S’il fallait n’en retenir qu’un, nous inviterions le lecteur (sans le sou, trop paresseux ou surchargé de lectures en cours) à, au moins, s’attarder sur le cas du chien Dakota (et de son maître, Blondel). C’est notre préféré, c’est aussi celui sur lequel Pascal Herlem s’attarde longtemps. Disons-le sans détour : l’acharnement, la fougue investigatrice dont fait preuve l’auteur au sujet de Dakota ne va pas sans évoquer un texte majeur de notre littérature analytique. Sachez seulement, à titre d’indice, que l’enquête en passe par une interprétation/construction de la scène primitive, « hybridation de cauchemar », de Dakota ; qu’à partir de là, Pascal Herlem va nous faire saisir, avec maestria, en quoi les signifiants qui déterminent Dakota le condamnent à faire office de « station d’épuration psychique » de son maître, l’infaillible (et néanmoins imbuvable) Blondel ; qu’enfin il sera question d’une ultime variation d’identité de Dakota, en lien avec « une des plus grandes énigmes de l’univers romanesque d’Echenoz » : Titov, personnage ambigu dont on ne sait finalement s’il relève de la catégorie du « presque-chien », du « sur-le-point-de-l’être-chien », du « peut-être-chien »…

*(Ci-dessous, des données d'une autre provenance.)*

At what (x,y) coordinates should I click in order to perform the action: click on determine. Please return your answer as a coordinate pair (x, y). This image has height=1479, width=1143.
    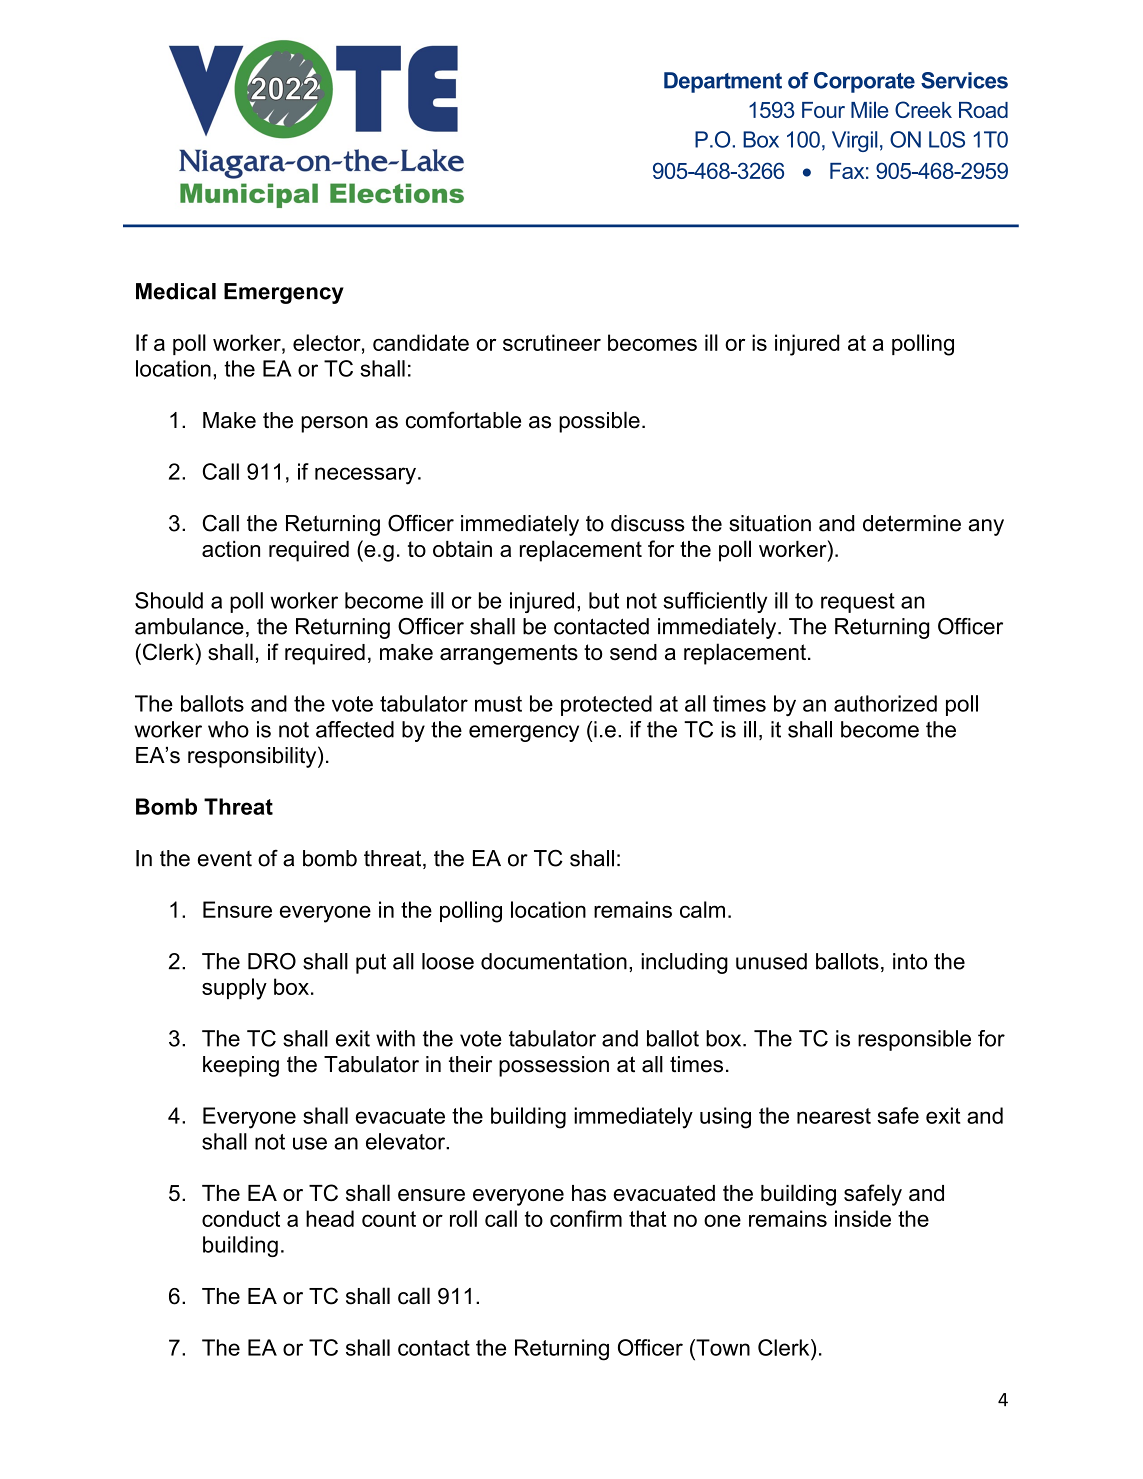
    Looking at the image, I should click on (912, 523).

Le chien, on l’aura je l’espère entendu, agence à merveille la rencontre entre Pascal Herlem et Jean Echenoz, qui est une rencontre tout à la fois amicale, festive, féconde. Et cette rencontre nous donne à lire un livre tout à fait singulier, qui vaut le détour à plusieurs titres. D’abord, parce qu’on est là en prise avec un très captivant exercice de critique littéraire psychanalytique, exercice qui répond à la conception théorique que s’en est forgé l’auteur. Ensuite parce que c’est un livre plein d’humour, souvent jubilatoire, dans lequel Pascal Herlem nous fait pleinement partager son plaisir de lecteur analyste. Enfin il nous a semblé voir s’affirmer, dans cet ouvrage, « à l’ombre » d’Echenoz, un talent d’écrivain dont on espère qu’il trouvera à s’épanouir encore, pour notre plus grand plaisir de lecteur.